Poco conosciuto, girato da un regista ancora giovane, questo film partecipò al
Festival Cinematografico di Venezia, ottenendo ampi consensi dalla critica. E'
una vicenda dal ritmo lento, fatta di lunghi silenzi, colloqui a bassa voce,
espressioni estatiche e paesaggi immersi nel grigiore. Ma è anche un film
psicologico, dove il protagonista: un magistrato tutto d'un pezzo, che va
avanti basandosi sulle sue certezze acquisite che sono la famiglia, il lavoro e
la legge, improvvisamente crolla a causa di un evento totalmente inatteso: la
fuga della moglie Irene. I suoi successivi tentativi di ritrovare il bandolo
della matassa e di ricominciare una nuova vita saranno inutili, e la morte avvenuta
in modo apparentemente naturale sarà l'unico modo di superare una crisi
intollerabile e irrimediabile. Irene, ovvero la moglie del giudice, nel film
non si vede mai. Molto bella è la scena del sogno di Boeri, che assomiglia ad
un quadro e in parte ricorda gl'incubi di Isak Borg nel celebre film Il posto delle fragole.
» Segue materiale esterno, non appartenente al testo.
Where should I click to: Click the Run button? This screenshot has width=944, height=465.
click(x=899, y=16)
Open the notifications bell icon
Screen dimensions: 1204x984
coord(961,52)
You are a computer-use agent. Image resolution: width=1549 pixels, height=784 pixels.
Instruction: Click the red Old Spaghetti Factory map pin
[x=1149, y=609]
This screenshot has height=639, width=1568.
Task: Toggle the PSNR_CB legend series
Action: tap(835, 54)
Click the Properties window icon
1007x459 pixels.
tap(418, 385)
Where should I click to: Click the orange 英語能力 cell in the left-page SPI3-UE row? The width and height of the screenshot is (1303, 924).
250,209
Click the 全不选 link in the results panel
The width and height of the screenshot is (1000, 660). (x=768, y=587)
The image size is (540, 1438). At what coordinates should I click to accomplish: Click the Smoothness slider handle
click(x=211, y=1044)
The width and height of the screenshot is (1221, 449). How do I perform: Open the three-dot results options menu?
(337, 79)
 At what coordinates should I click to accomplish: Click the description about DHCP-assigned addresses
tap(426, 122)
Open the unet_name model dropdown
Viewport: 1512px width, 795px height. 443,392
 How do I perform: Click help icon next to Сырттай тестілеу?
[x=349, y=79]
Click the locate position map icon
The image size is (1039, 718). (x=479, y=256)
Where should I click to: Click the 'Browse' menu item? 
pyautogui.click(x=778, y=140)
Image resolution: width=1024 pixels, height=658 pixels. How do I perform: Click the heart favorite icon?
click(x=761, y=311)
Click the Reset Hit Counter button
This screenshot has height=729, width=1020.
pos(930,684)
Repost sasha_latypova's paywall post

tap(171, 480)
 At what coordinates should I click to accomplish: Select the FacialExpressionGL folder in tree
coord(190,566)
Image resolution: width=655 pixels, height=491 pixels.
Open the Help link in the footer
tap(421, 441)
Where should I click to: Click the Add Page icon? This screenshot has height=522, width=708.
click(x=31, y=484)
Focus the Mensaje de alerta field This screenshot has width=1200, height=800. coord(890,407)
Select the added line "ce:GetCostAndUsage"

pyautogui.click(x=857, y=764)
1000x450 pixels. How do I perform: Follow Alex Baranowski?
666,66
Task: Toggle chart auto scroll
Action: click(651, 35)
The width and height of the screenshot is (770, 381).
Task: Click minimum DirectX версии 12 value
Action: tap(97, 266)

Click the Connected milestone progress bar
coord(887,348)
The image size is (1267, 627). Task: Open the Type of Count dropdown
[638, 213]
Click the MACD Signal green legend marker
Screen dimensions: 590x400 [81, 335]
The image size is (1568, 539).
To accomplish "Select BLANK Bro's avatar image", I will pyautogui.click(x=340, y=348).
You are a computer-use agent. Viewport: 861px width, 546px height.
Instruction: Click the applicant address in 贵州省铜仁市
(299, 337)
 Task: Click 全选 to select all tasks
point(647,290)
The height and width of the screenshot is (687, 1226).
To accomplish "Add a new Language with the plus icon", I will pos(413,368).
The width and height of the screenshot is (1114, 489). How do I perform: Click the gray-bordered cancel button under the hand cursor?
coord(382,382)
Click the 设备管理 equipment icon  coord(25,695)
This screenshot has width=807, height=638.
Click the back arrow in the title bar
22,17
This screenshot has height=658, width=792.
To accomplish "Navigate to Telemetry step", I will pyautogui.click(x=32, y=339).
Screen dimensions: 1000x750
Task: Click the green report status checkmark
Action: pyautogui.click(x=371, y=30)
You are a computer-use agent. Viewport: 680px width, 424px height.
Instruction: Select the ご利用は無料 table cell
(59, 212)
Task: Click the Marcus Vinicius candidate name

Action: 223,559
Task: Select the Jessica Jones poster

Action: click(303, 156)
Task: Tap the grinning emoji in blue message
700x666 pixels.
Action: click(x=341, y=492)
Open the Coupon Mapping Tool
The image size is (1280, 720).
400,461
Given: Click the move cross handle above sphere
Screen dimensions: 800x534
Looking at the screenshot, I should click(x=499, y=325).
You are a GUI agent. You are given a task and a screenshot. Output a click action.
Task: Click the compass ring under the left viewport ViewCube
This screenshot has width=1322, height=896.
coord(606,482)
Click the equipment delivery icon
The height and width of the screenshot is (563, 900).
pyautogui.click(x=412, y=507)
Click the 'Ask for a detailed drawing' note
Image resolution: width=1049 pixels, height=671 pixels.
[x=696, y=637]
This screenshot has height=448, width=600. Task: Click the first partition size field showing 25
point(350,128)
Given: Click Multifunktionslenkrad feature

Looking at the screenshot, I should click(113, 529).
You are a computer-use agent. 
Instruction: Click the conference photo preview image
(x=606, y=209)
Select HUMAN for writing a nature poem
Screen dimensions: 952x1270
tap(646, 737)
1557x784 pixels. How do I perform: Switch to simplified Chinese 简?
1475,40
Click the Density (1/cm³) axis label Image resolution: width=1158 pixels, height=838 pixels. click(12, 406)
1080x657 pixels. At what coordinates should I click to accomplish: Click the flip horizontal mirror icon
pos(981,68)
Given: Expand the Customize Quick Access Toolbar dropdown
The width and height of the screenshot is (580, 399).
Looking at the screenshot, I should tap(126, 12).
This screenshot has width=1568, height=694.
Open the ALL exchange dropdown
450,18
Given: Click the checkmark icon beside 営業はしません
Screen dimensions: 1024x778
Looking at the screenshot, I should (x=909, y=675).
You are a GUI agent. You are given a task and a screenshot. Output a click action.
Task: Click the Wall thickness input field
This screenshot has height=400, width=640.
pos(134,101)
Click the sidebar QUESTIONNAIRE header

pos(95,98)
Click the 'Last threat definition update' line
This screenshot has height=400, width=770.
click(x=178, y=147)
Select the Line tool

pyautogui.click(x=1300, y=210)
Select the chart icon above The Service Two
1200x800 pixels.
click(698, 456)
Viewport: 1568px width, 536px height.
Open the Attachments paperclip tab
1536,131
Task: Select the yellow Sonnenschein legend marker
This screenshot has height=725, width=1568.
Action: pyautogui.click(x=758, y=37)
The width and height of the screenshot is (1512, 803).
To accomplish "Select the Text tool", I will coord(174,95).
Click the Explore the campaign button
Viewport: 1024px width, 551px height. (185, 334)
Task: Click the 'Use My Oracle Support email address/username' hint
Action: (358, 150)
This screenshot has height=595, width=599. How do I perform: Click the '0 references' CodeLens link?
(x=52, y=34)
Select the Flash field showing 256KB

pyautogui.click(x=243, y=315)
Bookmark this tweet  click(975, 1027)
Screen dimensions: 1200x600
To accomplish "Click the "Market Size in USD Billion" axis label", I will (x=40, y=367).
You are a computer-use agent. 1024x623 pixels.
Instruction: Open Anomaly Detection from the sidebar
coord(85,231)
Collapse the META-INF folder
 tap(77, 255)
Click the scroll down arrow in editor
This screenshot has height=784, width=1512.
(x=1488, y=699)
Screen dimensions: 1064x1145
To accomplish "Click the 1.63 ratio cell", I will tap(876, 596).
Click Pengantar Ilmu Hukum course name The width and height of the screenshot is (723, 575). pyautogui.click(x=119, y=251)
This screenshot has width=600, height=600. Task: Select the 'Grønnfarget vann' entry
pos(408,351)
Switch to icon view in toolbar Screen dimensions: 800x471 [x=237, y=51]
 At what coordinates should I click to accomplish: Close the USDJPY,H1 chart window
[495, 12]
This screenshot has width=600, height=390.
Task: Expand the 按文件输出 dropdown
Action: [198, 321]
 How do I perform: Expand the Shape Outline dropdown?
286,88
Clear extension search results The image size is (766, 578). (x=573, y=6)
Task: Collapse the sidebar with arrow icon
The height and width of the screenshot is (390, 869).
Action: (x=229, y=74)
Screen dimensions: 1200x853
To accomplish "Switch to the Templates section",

Perfetto nella
parte del protagonista è l'attore francese Aalain Cuny; eccellente
l'interpretazione di Sibilla Sedat nel ruolo della giovane malata, soprattutto
nei momenti in cui assume degli sguardi totalmente assenti. Da ricordare la
presenza, seppure in una parte poco importante, di Maria Michi: un'attrice che
comparve in film memorabili del neorealismo, come Roma città aperta e Paisà.
Titolo: Irene Irene
Nazione: Italia
Anno: 1975
Genere: Drammatico
Regia: Peter Del Monte
Cast: Alain Cuny, Olimpia Carlisi, Sibilla Sedat, Vania Vilers,
Paola Barbara, Francesco Carnelutti, Maria Michi, Laura De Marchi, Carlo
Hintermann, Riccardo Mangano, Dieter Kopp, Antonio Francioni, Emanuela
Barattolo, Biagio Pelligra.
Durata: 105 minuti.
CITAZIONE
Caro Silvano
Sto bene, non c'è
da avere preoccupazioni di sorta. Sono tornato a casa ma non al lavoro; il
motivo ufficiale è che ho ancora bisogno di riposo, ma la realtà è diversa:
sono inquieto, perfino confuso. Da quando tua madre se ne è andata stanno
maturando in me sentimenti nuovi, che ancora non riesco a definire; di fronte
ad essi mi sento impreparato, smarrito; non è stanchezza la mia, né solo
inquietudine per la perdita di un caro modo di vivere: non ritrovo più la mia
serenità; quell'armonia che ho spesso trovato e realizzato nella mia vita si è
perduta. Non è la prima volta che si fa strada in me uno stato irritante di
attesa, l'angosciosa sensazione di domande senza risposta. Ho sempre avuto il
conforto di un passato e un presente di realizzazioni affettive alle quali fino
a ieri potevo rivolgermi senza timori, con la coscienza di aver operato
conformemente a idee giuste faticosamente conquistate, ma queste certezze
vengono meno ogni giorno di più, e lo sgomento che mi ha preso da quando Irene
se n'è andata, cresce. M'iscrivo a te, che d'Irene sei il figlio.